A tática da pancadaria é vista como recurso extremo pelo comitê de Ricardo, tendo como alvo maior o tucano Cássio por ele estar liderando as pesquisas de intenções de votos. No PSB, o objetivo é “produzir” um segundo round. Tanto é verdade que em todas as perguntas, inclusive feitas por outros candidatos, tinha como alvo o candidato do PSDB, enquanto os demais postulantes ao cargo de governador era ignorado.

Uma coisa é certa: o histórico das últimas campanhas mostra que ataques não rende votos. Ao contrário, o “agressor” sempre entra no índice da rejeição. A candidatura de Cássio teria sofrido avarias se ele tivesse escorregado. Não foi o que aconteceu. É bom lembrar que os rivais Vital, Radical, Major Fábio e Tárcio não deixaram que isso ocorresse, porque avalia que a crise é grave. “Nós vivemos num estado de calamidade”, disse Fábio.

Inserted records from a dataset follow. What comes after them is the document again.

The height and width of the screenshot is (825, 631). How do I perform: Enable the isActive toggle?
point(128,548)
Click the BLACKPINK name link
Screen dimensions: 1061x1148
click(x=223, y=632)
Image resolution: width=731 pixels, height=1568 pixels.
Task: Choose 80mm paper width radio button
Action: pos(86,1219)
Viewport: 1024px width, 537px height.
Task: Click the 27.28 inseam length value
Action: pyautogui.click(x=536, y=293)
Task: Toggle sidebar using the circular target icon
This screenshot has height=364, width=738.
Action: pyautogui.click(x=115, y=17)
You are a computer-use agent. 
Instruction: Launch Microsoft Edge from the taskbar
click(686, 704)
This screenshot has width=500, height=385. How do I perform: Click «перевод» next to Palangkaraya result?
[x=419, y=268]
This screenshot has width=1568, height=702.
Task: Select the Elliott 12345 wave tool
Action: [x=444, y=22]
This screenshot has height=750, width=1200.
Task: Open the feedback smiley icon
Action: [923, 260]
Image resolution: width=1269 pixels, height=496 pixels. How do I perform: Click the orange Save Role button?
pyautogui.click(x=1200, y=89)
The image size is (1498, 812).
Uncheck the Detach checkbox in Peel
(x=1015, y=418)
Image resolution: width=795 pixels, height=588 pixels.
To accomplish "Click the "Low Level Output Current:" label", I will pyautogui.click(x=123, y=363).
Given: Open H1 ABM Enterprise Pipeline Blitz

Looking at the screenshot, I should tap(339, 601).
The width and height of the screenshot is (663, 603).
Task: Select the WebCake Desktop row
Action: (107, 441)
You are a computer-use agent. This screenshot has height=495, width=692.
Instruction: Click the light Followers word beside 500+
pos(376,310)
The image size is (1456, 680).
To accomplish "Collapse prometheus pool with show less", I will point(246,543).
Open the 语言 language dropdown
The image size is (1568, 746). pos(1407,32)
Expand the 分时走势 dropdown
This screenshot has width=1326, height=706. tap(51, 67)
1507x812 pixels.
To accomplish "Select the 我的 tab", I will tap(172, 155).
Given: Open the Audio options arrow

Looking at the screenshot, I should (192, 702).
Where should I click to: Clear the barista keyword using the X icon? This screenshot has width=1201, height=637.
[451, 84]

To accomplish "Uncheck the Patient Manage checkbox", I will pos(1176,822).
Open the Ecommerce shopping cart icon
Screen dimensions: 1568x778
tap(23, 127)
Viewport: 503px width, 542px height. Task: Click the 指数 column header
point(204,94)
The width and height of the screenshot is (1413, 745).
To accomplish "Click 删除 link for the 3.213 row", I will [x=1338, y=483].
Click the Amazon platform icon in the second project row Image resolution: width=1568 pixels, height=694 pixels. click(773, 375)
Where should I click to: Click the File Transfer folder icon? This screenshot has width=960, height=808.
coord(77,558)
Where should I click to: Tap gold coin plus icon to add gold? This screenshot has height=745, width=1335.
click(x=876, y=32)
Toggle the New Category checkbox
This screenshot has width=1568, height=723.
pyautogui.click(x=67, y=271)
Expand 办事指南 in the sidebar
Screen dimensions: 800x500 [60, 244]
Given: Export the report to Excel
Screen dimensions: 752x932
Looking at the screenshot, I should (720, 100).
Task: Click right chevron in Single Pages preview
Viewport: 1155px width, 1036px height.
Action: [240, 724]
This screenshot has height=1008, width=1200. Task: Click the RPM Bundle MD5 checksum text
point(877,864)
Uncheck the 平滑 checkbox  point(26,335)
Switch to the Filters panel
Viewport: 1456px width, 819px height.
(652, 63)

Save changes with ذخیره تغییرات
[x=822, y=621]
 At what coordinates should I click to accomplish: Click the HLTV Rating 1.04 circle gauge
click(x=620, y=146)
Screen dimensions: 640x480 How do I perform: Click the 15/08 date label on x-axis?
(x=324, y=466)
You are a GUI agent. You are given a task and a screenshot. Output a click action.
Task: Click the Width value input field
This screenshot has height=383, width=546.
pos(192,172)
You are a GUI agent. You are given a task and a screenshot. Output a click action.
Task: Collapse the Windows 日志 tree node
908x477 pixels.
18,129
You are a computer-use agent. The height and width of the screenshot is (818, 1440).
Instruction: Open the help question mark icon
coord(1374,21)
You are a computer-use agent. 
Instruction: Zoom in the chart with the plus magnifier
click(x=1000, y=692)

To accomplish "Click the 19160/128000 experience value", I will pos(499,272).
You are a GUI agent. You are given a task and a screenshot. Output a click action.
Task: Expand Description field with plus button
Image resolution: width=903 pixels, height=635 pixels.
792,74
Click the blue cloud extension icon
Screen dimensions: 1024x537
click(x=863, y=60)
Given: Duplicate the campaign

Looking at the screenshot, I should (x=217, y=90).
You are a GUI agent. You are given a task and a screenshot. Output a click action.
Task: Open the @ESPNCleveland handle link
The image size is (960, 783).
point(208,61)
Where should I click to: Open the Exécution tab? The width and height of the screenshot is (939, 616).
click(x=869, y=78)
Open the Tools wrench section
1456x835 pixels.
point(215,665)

Ricardo ainda ganhou dois minutos de um direito de resposta no primeiro round do debate. Aproveitou, como já era esperado, para tentar nocautear o seu principal rival Cássio, que manteve-se de pé. Vital ainda tentou vincular o tucano ao governador reeleitoral, destacando que CCL calou-se por mais de três anos para os problemas da atual gestão. Assim respondeu o candidato tucano:

“Vitalzinho sabe que existem dois momentos, um de trabalhar pela vitória na eleição e outro para governar. […] Fizemos uma carta de intenção e demos todas as condições para que o governo que o governo se desenvolvesse. […] Mas isso não aconteceu e não poderia ser irresponsável e fragilizar a administração”.

Complementando, o tucano disse que não concordou com o estilo adotado por Ricardo Coutinho: “Aguardamos para que o governo pudesse engrenar, mas não aconteceu”.

Dizendo que o PMDB é a única oposição na Paraíba, Vital disse que “nós somos a verdadeira oposição e desde o começo dessa gestão mostramos a falha deste governo”.

Mas, enfim, parece que a disputa pelo governo da Paraíba tem apenas dois protagonistas: Ricardo versus Cássio, este último sempre levado as cordas do ringue pelo contendor candidato à reeleição.